──────── THE DATA

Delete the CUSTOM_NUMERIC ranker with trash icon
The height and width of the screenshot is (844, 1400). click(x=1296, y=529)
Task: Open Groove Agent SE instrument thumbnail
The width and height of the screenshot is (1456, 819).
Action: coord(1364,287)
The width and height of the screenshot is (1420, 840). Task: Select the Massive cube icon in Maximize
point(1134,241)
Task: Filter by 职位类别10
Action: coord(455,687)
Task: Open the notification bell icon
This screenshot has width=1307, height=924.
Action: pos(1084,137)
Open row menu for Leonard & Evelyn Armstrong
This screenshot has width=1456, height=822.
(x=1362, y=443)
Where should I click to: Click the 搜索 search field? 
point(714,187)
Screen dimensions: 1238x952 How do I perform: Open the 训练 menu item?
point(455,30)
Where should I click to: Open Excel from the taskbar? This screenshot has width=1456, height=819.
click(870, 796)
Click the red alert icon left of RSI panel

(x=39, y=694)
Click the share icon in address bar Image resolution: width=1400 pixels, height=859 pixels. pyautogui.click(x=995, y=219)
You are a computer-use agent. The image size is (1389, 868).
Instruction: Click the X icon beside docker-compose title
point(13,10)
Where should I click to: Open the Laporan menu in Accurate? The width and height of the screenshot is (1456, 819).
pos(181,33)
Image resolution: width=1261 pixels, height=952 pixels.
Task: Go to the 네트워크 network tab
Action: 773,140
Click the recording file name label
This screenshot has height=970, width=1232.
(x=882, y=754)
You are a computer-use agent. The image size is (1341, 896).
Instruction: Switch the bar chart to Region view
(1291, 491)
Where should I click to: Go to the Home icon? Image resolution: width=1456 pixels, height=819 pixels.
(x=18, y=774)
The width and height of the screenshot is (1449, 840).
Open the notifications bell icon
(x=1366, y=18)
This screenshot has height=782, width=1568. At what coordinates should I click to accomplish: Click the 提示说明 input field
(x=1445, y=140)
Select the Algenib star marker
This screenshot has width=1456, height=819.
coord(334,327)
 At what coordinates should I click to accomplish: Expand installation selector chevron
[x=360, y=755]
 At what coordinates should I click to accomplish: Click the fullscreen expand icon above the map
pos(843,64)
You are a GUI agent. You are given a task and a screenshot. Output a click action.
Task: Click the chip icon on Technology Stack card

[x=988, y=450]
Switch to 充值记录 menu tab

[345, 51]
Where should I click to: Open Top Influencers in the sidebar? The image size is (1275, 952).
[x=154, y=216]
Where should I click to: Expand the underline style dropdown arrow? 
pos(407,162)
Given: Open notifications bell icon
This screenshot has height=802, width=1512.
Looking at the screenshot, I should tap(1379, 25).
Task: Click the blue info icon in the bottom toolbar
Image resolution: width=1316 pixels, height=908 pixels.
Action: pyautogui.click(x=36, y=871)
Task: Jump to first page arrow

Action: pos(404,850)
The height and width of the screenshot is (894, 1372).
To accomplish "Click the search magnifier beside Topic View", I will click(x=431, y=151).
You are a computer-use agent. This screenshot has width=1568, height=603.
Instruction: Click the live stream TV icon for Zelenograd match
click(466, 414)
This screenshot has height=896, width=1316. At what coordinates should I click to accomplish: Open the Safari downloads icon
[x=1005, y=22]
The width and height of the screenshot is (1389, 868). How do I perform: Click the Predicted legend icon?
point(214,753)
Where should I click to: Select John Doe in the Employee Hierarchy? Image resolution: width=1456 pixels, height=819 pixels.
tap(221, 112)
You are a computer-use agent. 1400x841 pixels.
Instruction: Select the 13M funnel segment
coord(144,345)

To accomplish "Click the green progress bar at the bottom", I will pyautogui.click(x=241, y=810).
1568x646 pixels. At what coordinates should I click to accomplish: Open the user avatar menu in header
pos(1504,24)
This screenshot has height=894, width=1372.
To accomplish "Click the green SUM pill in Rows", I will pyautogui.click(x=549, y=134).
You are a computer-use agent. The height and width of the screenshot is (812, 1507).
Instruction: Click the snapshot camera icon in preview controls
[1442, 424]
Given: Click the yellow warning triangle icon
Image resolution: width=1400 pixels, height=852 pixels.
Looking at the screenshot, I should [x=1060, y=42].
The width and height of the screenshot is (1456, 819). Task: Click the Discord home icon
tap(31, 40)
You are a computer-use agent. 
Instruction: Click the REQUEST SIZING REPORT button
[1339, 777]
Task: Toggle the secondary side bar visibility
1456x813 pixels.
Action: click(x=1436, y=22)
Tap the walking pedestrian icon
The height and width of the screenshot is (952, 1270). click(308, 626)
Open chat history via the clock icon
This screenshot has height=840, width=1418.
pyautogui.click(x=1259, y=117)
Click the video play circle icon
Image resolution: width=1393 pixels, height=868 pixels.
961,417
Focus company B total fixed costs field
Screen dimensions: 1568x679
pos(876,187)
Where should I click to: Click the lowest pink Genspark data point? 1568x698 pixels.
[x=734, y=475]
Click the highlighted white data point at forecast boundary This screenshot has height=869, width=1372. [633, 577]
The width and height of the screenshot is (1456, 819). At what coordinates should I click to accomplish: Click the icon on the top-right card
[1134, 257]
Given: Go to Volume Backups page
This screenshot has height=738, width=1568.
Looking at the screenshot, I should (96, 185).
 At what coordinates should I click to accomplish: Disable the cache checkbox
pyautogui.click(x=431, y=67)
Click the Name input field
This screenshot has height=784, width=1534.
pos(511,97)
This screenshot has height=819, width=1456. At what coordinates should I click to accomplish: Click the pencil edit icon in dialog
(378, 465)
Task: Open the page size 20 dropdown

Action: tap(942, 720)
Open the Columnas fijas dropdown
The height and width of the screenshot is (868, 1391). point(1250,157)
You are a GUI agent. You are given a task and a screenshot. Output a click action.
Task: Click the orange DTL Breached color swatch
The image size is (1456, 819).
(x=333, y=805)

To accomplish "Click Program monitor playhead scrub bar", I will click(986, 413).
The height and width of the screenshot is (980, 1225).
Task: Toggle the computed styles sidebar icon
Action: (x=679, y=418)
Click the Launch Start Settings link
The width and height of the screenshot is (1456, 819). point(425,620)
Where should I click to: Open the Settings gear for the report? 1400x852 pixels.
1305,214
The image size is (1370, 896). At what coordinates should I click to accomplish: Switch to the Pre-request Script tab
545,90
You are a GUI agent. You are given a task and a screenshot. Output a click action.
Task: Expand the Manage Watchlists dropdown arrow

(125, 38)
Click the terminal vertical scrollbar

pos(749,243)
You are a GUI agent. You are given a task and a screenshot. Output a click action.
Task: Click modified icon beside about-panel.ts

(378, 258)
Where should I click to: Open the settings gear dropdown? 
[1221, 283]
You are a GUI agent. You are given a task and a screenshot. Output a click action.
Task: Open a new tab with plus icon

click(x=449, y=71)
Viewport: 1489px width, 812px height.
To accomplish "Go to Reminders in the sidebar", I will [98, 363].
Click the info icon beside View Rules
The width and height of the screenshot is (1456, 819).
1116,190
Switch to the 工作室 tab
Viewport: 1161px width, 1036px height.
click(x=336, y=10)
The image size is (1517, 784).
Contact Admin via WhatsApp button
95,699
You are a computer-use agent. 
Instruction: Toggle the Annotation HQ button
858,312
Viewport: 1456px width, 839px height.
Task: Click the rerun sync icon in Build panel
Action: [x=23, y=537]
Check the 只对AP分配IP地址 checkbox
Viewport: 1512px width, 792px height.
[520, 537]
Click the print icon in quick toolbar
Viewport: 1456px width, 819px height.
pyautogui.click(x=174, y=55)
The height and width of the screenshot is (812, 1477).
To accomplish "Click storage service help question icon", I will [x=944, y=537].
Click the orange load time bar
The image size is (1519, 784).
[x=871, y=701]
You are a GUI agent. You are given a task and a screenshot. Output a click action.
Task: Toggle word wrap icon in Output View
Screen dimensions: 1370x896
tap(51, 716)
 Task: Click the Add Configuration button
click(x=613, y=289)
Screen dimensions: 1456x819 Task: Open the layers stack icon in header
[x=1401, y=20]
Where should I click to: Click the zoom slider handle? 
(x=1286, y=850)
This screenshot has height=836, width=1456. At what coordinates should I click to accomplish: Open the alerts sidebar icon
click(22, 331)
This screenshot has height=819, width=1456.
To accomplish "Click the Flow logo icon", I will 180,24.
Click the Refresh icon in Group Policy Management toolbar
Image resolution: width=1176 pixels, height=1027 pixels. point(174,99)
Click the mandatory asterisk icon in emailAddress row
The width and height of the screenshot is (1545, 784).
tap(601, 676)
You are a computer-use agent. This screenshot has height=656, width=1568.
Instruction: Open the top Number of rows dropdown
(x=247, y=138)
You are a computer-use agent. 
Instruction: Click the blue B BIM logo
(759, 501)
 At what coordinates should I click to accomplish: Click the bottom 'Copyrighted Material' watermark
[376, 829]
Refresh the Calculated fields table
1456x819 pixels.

────────────────

TASK GOAL: If a line in the data above contains the string "green", count it; then state only the total.

RESULT: 2